Prologue

Deux femmes pour un seul univers.

Elles se connaissent, se sont rencontrées des milliers de fois et partagent les mêmes amis. Pourtant, au fond, elles ne sont que des connaissances. Une trop timide pour se lier et une trop agitée pour prendre le temps de saisir une amitié au vol. La première n'a rien vécu dans sa douce prison de cristal et s'est contentée d'observer les nuages défilés, laissant l'action au creux des mains des autres. Comble de l'ironie, sa chandelle de vie à peine entamée, elle fait déjà face à la pire des fatalités : La mort. Elle, si discrète, n'a qu'une envie : Hurler au monde sa rage de vivre. La deuxième s'est brûlée les ailes dès son enfance. Tel un papillon attiré par une douloureuse lumière, expérimentant et vivant jusqu'à se consumer, elle ignore les moindres risques et ne souhaite qu'une chose : Mettre fin à ses douleurs intérieures par n'importe quel moyen quitte à s'éteindre avec elles.

Deux lumières qui vacillent, qui chutent et qui n'espèrent plus.
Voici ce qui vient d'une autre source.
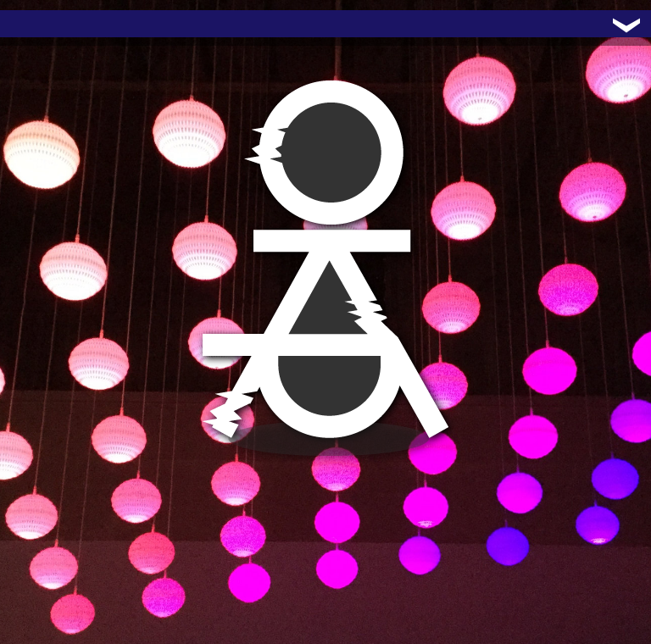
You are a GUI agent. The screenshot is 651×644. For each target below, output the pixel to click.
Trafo (34, 24)
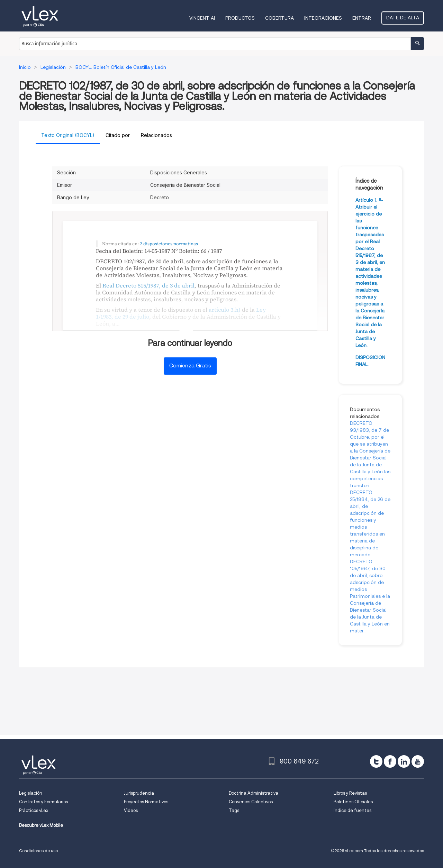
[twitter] (376, 761)
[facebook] (390, 761)
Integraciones (323, 18)
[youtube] (418, 761)
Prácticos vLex (34, 810)
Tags (234, 810)
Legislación (30, 793)
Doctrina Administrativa (253, 793)
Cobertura (279, 18)
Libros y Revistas (350, 793)
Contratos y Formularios (43, 802)
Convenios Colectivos (251, 802)
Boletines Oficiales (353, 802)
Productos (240, 18)
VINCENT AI (202, 18)
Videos (131, 810)
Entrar (362, 18)
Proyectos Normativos (146, 802)
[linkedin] (404, 761)
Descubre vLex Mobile (41, 825)
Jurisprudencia (139, 793)
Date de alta (403, 18)
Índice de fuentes (352, 810)
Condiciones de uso (38, 850)
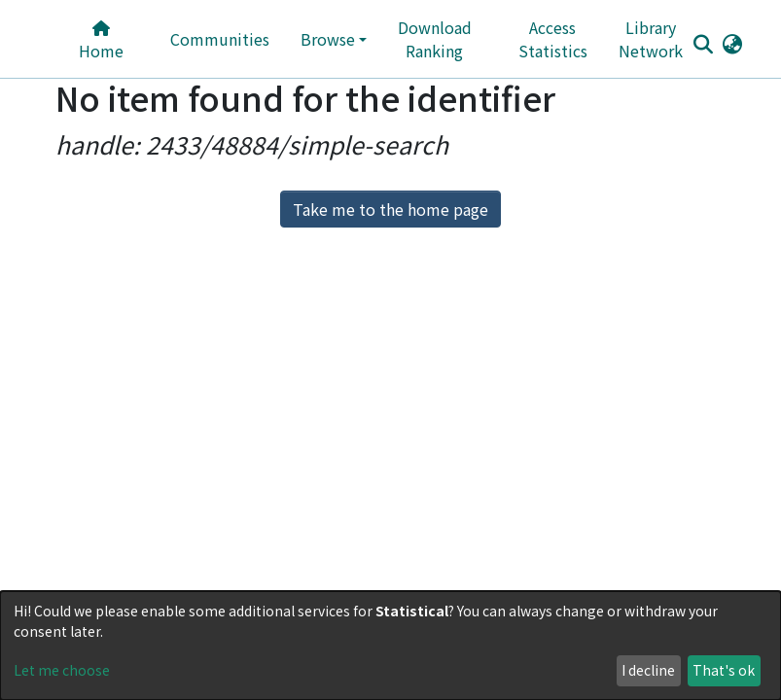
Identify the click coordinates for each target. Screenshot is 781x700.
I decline (648, 670)
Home (101, 41)
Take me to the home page (390, 209)
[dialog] (390, 646)
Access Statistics (552, 39)
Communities (220, 39)
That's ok (724, 670)
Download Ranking (435, 39)
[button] (732, 43)
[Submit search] (703, 44)
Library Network (651, 39)
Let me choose (61, 670)
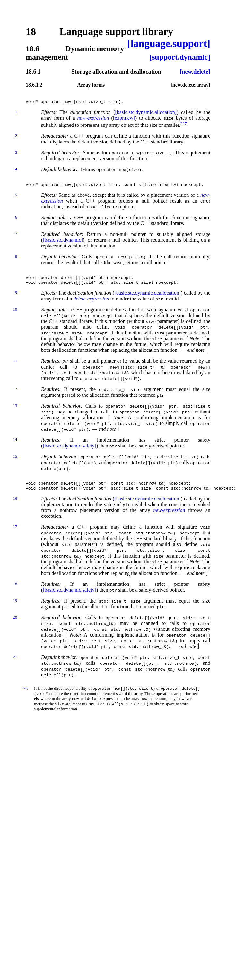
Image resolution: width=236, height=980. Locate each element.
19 (15, 610)
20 (15, 627)
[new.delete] (195, 72)
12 (15, 396)
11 (15, 367)
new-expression (93, 120)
Affronter le destin ? Pourquoi faire ? Autant se battre contre des chimères. L'héroïsme se contemple plus facilement qu'il ne se tente. Non, la véritable tentation est de tout laisser tomber pour le meilleur et pour le pire

« Je suis désolée de vous annoncer cela. »

Non, c'est impossible. Pourquoi moi ? Il doit y avoir une erreur. Qu'on recommence les tests…les échantillons de sang ont dû être mélangés.

« Je…je…combien de temps ? »

Il me reste tant à vivre…tant à accomplir. Je ne veux pas que tout se termine ainsi.

« Rien n'est encore perdu. On peut essayer la chimiothérapie et nous vous ferons des transfusions pour augmenter vos plaquettes et vos globules rouges. »

De vains espoirs. Je le lis dans vos yeux. Vous me savez condamnée, mais l'espoir est la seule chose que vous avez à m'offrir. Pourquoi éterniser mon agonie ?

« Me..Merci docteure. »

Même si je sais que cette bataille n'a pas de possibilité heureuse pour moi.

« Je t'en prie, appelle-moi Shizune. Tu sais, je pourrais te dire que ce n'est que mon travail de soigner la population, mais je pense que tu mérites réellement de survivre à tout ça. Tu es une fille bien. »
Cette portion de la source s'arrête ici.